On the most basic level, the debate between the justices simply concerns the interpretation of a certain central precedent. But the logic underlying those divergent interpretations is of particular interest to Lawfare readers. On the dissenters’ account, the central separation of powers interest in Klein was judicial authority. It is the Judiciary’s role to decide cases, and Klein stands for the principle that Congress cannot usurp that power. Any such usurpation threatens liberty.
In contrast, the majority’s interpretation of Klein places at the fore concern over encroachment onto the executive domain. The underlying issue was Congress’ attempt to usurp presidential authority. It only violated the Judicial role in a derivative sort of way—by seeking to compel certain constitutional results (regarding the presidential pardon power) through statutory restraints on courts. In this sense, the majority’s decision follows directly from its earlier decision in Zivotofsky v. Kerry. In both, the Court again imagines its role as protecting the executive from legislative encroachments. In Zivotofsky, the Court forbade Congress from seizing the President’s power over foreign policy. In Bank Markazi, the Court definitively interprets Klein as forbidding Congress from curbing his power to pardon. Both cases thus play in category three of the canonical Youngstown concurrence. A president may be at his weakest when he acts contrary to legislation. But the Court is prepared to recognize areas where the President at his weakest is still powerful enough.

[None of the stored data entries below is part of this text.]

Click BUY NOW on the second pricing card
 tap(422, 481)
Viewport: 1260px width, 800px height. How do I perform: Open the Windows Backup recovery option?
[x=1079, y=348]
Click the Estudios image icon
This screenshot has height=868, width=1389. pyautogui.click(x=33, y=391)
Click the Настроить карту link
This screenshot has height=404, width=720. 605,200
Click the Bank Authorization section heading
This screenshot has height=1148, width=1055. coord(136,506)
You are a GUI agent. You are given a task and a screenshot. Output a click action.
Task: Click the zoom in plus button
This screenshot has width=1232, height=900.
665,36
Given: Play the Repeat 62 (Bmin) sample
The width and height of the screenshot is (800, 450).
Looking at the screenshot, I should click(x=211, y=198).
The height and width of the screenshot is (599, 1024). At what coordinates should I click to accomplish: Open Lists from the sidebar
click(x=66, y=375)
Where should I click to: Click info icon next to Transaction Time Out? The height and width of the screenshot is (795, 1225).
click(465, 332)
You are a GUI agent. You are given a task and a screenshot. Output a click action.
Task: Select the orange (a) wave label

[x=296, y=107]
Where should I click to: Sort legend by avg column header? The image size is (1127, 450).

And there is a second way in which this case is of particular interest to Lawfare readers. The Court closes its opinion by emphasizing the particular supremacy of the “political branches” in foreign policy. On its face, this is somewhat strange. The Court’s logic, based in its reading of the Klein precedent, proceeds independent of the foreign policy subject matter. Logically, the same result should hold even if it were a private actor’s property that was at issue. (Indeed, Justice Thomas does not join the portion of the majority opinion that discusses the foreign affairs angle—without any effect on the bottom line).
The Court’s digression into a discussion of foreign policy suggests that this decision is not simply a product of doctrine and logic. The majority might have been more sympathetic to the dissenters’ invocation of separation of powers as safeguard of liberty had the liberty of an individual actually been at risk. But here, the appellant was an organ of a foreign government, and the political branches have always exercised significant power over “the disposition of foreign-state property in the United States.” So perhaps the majority opinion concedes that individual liberty interests really do underlie the separation of powers between the judiciary and the legislature. But it simply insists that these interests are not really implicated here.
The only separation of powers that matters, then, is that between the Executive and the Legislative. And here they speak with one voice. In the Court’s repeated invocation of “the political branches” and “Congress and the President,” one senses that the unanimity of the other branches was of particular importance. It was, perhaps, decisive that the Solicitor General weighed in on the side of the plaintiffs. Bank Markazi thus stands as an affirmation of Congressional power in foreign policy. But the affirmation comes with a warning: without the President standing alongside Congress, the Court may not be so deferential.